While working with several women with suspected breast implant issues I realized there was a huge gap on how to evaluate them in a meaningful way.  Traditional tests are often normal and while important to look at don’t really give you the reasons someone isn’t feeling good.  Even if an autoimmune condition, fibromyalgia or chronic fatigue syndrome is diagnosed medicine stops and never asks the question – what caused it?  So, I set out to find research that supports issues with breast implants as an underlying cause.  In order to approach this from a different angle, I made a list of all possible areas that can be a potential problem with implants.

  •      Infection
  •      Toxins from the implants
  •      Structural issues like improper placement or migration of the implant
  •      Sensitivity to materials in the implants
  •      Possibility of autoimmune conditions associated with the implant
  •      Possibility of genetic predisposition
  •      Does silicone migration cause issues?

Armed with these questions, I dove in and spoiler alert… I found articles in the medical journals supporting the connection of implants and these issues.  I am not going to go into all of these areas today but let me share a snippet of the toxin information I discovered.   READ ON…..

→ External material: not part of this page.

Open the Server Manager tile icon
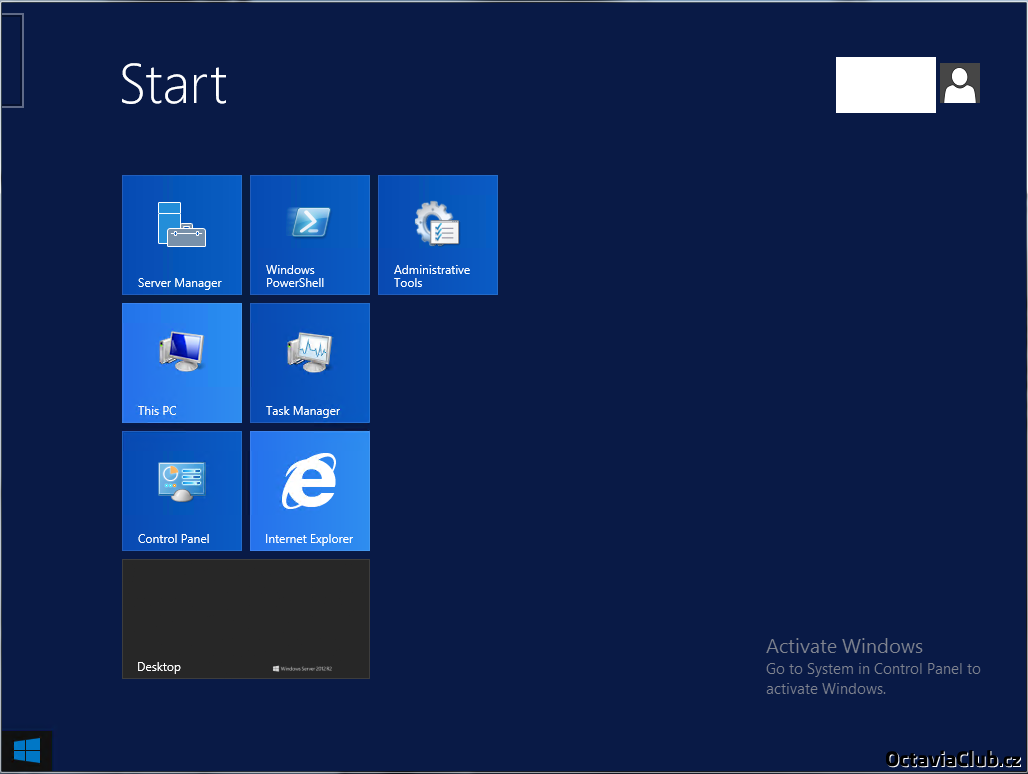The image size is (1028, 774). [181, 224]
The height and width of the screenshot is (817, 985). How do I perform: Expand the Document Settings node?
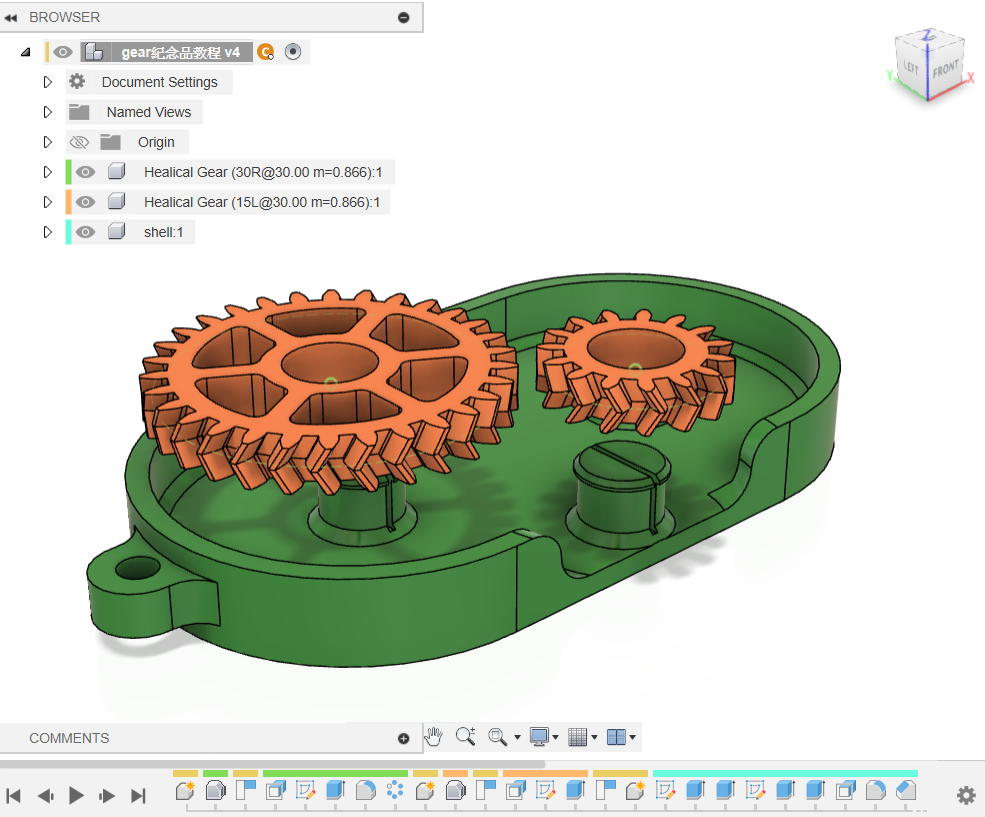coord(47,82)
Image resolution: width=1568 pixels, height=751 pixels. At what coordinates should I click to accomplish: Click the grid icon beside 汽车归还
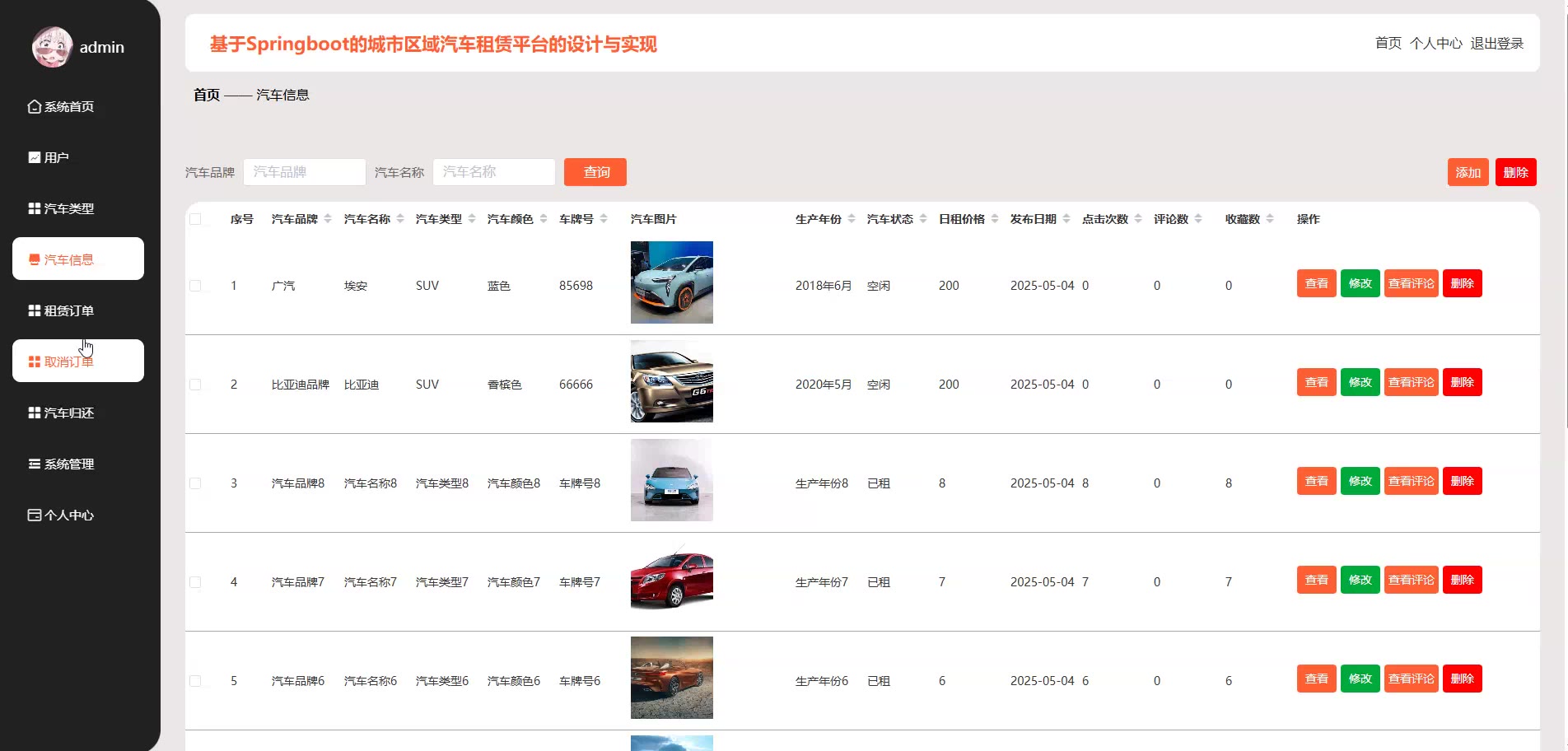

My first questions was do implants have heavy metals in them?  Breast implants are made in several different layers and each layer has a variety of materials.  Manufacturers of the implants are required to provide safety data sheets that disclose the materials in the implants.  Some companies even disclose the chemicals used in processing them.  The picture I have included in this newsletter is an example of the materials found in one manufacturer’s implant.  Manufacturers argue that the amounts are often less than what is found in our water supply which can certainly be true.  The problem are these toxins are always there.  Studies show that depending on how the implants are made and processed will create varying opportunities for what is called gel bleed (from miniscule amounts to higher amounts).  This means the minute you have that implant placed, chemicals from the implant can transfer out to surrounding tissues.  In addition, the silicone can migrate (especially with a ruptured implant) to distant sites like lymph nodes, lungs, liver and spleen to name a few.  We know that heavy metals are in the implants.  We know they can leak out even if the implant is not ruptured.  The next question is can a very tiny amount of a heavy metal cause a problem?  The answer is yes.

Recent Newsletters:  5 unsuspecting heavy metal exposures

One of the most problematic heavy metals that I see is tin.  Tin is used to help cure (or as a catalyst to help cure) the implant along with platinum.  I have seen several women who had trouble with their implants with high tin levels in their blood with no other explanation of tin being present.  When we started chelating this their symptoms improved.  When you look in the literature, you will find even small amounts of tin and some other heavy metals can be extremely toxic.  Not every person will be sensitive to a metal though which is one of the reasons for so much variability in symptoms. Tin is not always the culprit as there are a multitude of heavy metals that the body can react to.  The point is just because it is a small amount doesn’t mean it won’t be part of the problem.  Treatment protocols geared toward removing the heavy metals become an important part of a therapeutic plan once it has been identified.

If you have symptoms that aren’t improving then consider the possibility the implants could really be an issue.  Start going thru all the steps to find tests that support this possibility.  If you have removed your implants and are still having symptoms don’t give up!  Keep looking and diving into all the possible underlying causes.   I have seen women who have had their implants removed years before improve once the right protocols were put in place.